**Your task**
For the entries below, print exactly the lines between the line holding "parishoffice@stsavaboston.org (148, 1702)" and the line holding "Accept Cookies (438, 1069)", inclusive, and nothing else.

**Given data**
==========

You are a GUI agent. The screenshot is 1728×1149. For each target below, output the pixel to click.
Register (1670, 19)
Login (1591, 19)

==========

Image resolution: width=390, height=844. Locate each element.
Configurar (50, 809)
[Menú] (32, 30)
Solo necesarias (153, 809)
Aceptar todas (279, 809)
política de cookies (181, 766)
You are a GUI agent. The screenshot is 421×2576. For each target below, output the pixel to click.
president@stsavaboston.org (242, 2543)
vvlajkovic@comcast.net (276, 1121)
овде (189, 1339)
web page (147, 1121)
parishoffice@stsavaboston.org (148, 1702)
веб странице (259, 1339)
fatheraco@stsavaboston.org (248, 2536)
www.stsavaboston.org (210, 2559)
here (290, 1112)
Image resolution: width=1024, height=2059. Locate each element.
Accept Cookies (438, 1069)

==========

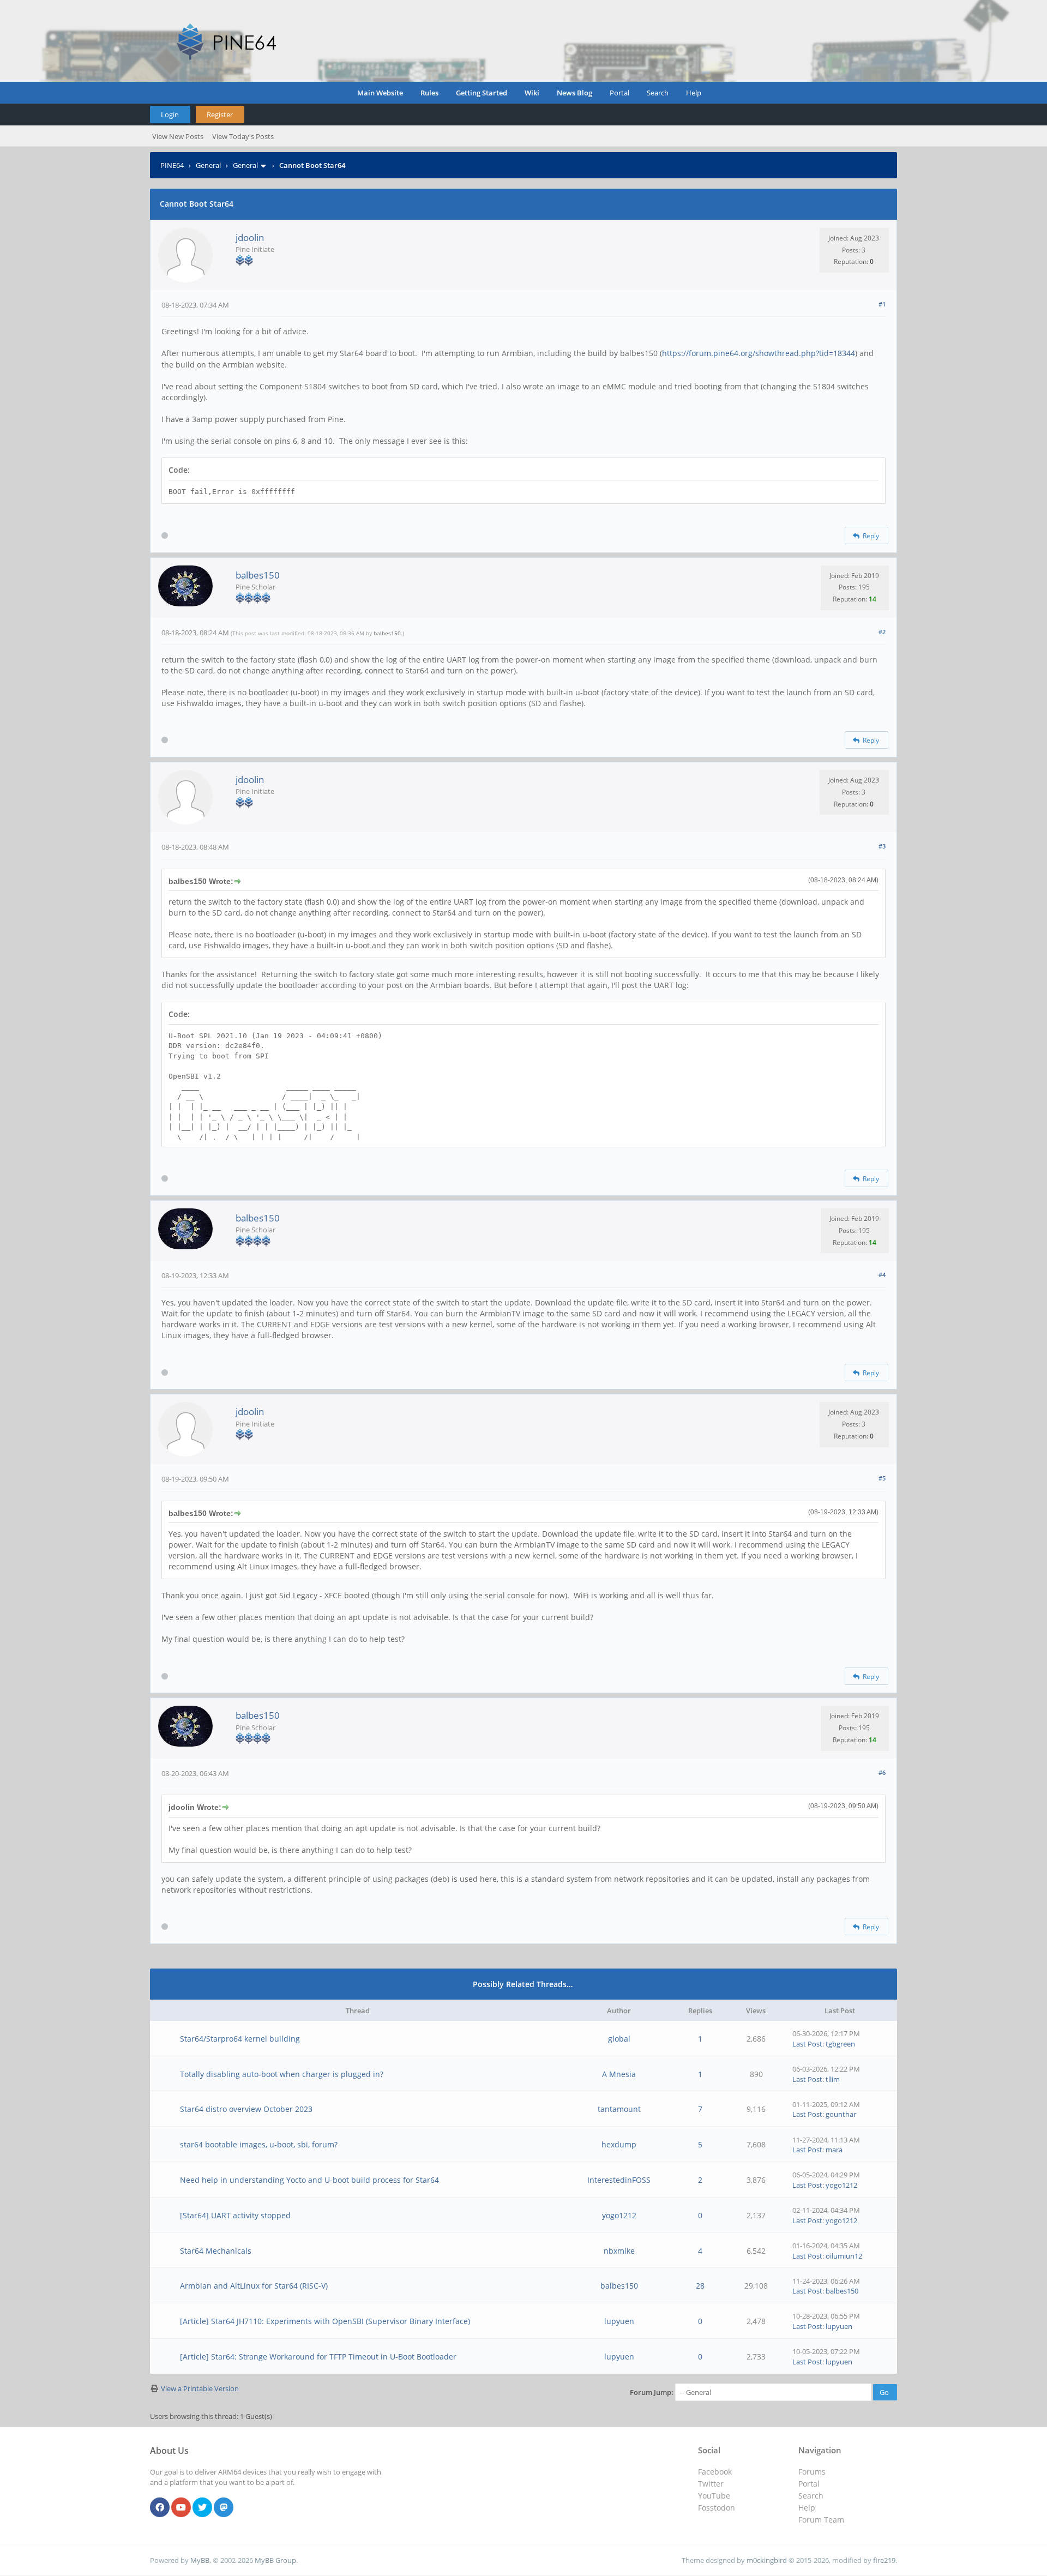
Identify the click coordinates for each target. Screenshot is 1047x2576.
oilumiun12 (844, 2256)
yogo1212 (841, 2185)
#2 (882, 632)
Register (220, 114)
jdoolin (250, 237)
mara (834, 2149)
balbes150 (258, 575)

==========

**Exercise response**
parishoffice@stsavaboston.org (148, 1702)
веб странице (259, 1339)
fatheraco@stsavaboston.org (248, 2536)
www.stsavaboston.org (210, 2559)
here (290, 1112)
Image resolution: width=1024, height=2059. Locate each element.
Accept Cookies (438, 1069)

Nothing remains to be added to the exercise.